Here’s the task complete with docstring. This task, run from the command line like inv restore-db will let you configure the database connection settings or pull them from your Django project. It will optionally create a new database named after the Heroku app combined with a date stamp, e.g. acme_prod_20200703, or allow you to overwrite your current or specified database after prompting for confirmation.

from datetime import date

from invoke import task
from invoke import Exit
from invoke import UnexpectedExit


@task
def restore_db(
    context,
    host="",
    dbname="",
    username="",
    port="",
    app="acme-prod",
    email="",
    password="",
    new=False,
    overwrite=False,
):
    """
    Downloads and restores locally from the last production backup

    Note that absent setting your DJANGO_SETTINGS_MODULE this will
    not work correctly IF using a base settings module other than
    myproject.settings

    Usage examples
    ---------------

    Default, will prompt to overwrite current configured DB

        inv restore-db

    Create a new, timestamp named DB (bail if it already exists):

        inv restore-db --new

    Create a new DB named 'foo', prompt to overwrite if it exsts

        inv restore-db --dbname=foo

    Create a new DB named 'foo' and bail if it exists

        inv restore-db --dbname=foo  --new

    Create a new timestamp named DB, e.g. `acme_stage_20200701` pulled
    from the last staging database backup

        inv restore-db --app=acme-stage --new

    Args:
        context: the invoke task context
        host: the DB host (will use Django defined host by default)
        dbname: can be provided but otherwise will be named after the
                app, environment, and date of restoration.
        username: the DB username (will use Django defined user by default)
        port: the DB port (will use Django defined port by default)
        app: specifies the Heroku application to target. Prefer app name
                over remote as it should not be common practice to have the
                production remote configured and available.
        new: boolean value for whether to make a new DB only. If no dbname
                is specified, this will create a new database named with
                the datestamp for today. This is helpful if you want/need
                to separate a development database from a debugging database
                without overwriting the state in your development database
                which may be helpful in feature dev.
        overwrite: boolean flag for skipping the overwrite confirmation

    """
    import django
    from django.conf import settings

    django.setup()

    app_name = app.replace("-", "_")

    if new:
        dbname = dbname or f"{app_name}_{date.today().strftime('%Y%m%d')}"
    else:
        dbname = dbname or settings.DATABASES["default"]["NAME"]

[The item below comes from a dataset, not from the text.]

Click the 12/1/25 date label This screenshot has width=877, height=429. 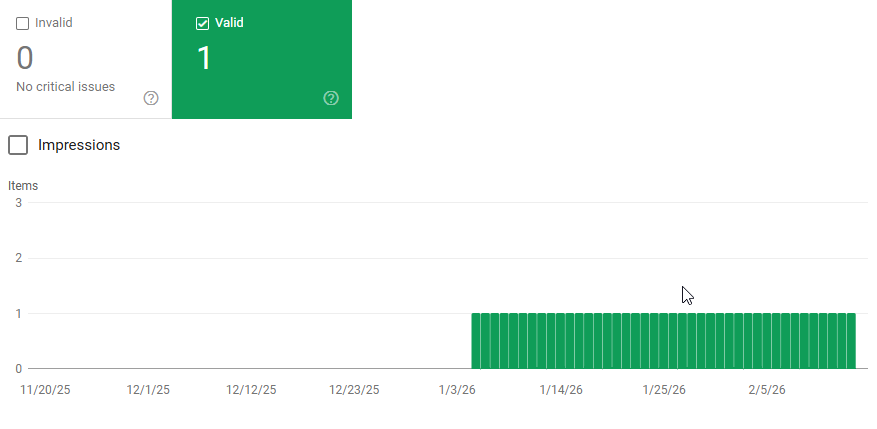(x=148, y=389)
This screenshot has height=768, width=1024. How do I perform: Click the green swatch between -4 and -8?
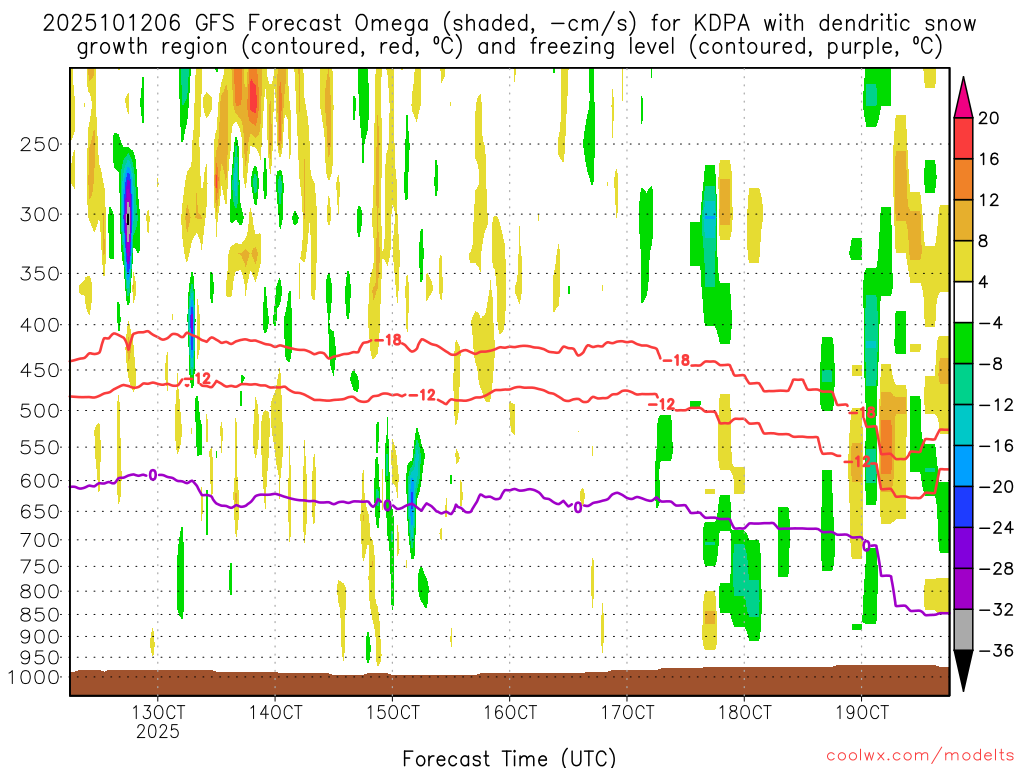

    username = username or settings.DATABASES["default"]["USER"]
    host = host or settings.DATABASES["default"]["HOST"]
    port = port or settings.DATABASES["default"]["PORT"] or 5432

    try:
        context.run(
            f'psql -t --host={host} --username={username} --port={port} -c "CREATE DATABASE {dbname};"'
        )
    except UnexpectedExit:
        if new and not overwrite:
            raise Exit(
                f"\nEither {dbname} already exists or there was an error connecting to the database.\n"
                "Because you specified `--new` we're going to bail out. Drop this flag to be prompted to overwrite.\n"
            )
        print(
            f"Either {dbname} already exists or there was an error connecting to the database."
        )
		overwrite_confirm = "n"
        if not overwrite:
	        overwrite_confirm = input(f"Overwrite {dbname} if it exists? (y/N) ")
        if not overwrite and overwrite_confirm.lower() != "y":
            raise Exit("Okay, bailing out")

    context.run(
        f'curl --silent "$(heroku pg:backups:url --app={app})" | '
        f"pg_restore --no-owner --no-privileges --clean --verbose --host={host} "
        f'--username={username} --port={port} --dbname="{dbname}"'
    )

The non-specific warning after trying to create the database is due to the fact that we’re relying only on an error after trying to create a database that already exists. You could query the cluster to see if the database is there, but given our expectation of how this is mostly likely to result in an error, this method is simple and effective.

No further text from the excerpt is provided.